The effect of simultaneous inhibition of PDE3 (cilostamide, 1μM) and PDE4 (rolipram, 10 μM) upon cAMP levels in left ventricular homogenates after saline or PTX pre-treatment (120 μg/kg i.p. three days prior to study). The experiments were conducted in the presence of the βAR inverse agonist timolol (1 μM) and α1-adrenergic receptor antagonist prazosin (0.1 μM). The strips were flash frozen in liquid nitrogen after ~20 minutes of incubation with the PDE inhibitors.
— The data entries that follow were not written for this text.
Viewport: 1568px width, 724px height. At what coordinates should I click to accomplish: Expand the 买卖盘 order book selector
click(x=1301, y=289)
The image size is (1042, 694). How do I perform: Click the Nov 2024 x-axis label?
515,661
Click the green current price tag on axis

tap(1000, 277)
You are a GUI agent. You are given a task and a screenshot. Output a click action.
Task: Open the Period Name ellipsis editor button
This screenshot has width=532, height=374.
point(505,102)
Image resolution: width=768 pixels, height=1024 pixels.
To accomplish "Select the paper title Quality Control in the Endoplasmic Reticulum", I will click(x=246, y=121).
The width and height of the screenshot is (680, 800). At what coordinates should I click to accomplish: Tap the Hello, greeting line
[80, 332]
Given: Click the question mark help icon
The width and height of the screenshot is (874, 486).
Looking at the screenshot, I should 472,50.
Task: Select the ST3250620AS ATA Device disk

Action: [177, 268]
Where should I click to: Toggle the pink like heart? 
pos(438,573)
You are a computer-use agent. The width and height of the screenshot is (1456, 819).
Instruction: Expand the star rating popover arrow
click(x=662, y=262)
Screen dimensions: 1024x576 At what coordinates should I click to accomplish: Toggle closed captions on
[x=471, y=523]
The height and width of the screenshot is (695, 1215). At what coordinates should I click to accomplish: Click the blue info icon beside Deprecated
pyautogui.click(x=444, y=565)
Data are mean±SEM and reported as pmol cAMP/mg protein (A,B,C) or pmol cAMP/mg protein above control (no cilostamide or rolipram) (D). *P<0.05, unpaired t-test.
Fig 7
Fig 7. Increase in cAMP at the plasma membrane evoked by simultaneous inhibition of PDE3 and PDE4 only in WT and AC5KO.
(A) Representative cardiomyocytes excited at 500±10 nm expressing (top) and not expressing (bottom) the pmEPAC1 sensor. Note the stronger signal on the plasma membrane of the top cell. (B) Representative traces displaying FRET detection of cAMP at the plasma membrane of PTX-treated cardiomyocytes after simultaneous inhibition of PDE3 (cilostamide, 1μM) and PDE4 (rolipram, 10 μM) in wild type (top), AC5KO (middle) and AC6KO (bottom). Isolated cardiomyocytes were incubated for 3 hours with 1 μg/ml PTX or saline (data not shown) of equal volume in the incubation media (1.2 ml reaction volume). FRET experiments were conducted in the presence of 1 μM timolol to block βARs.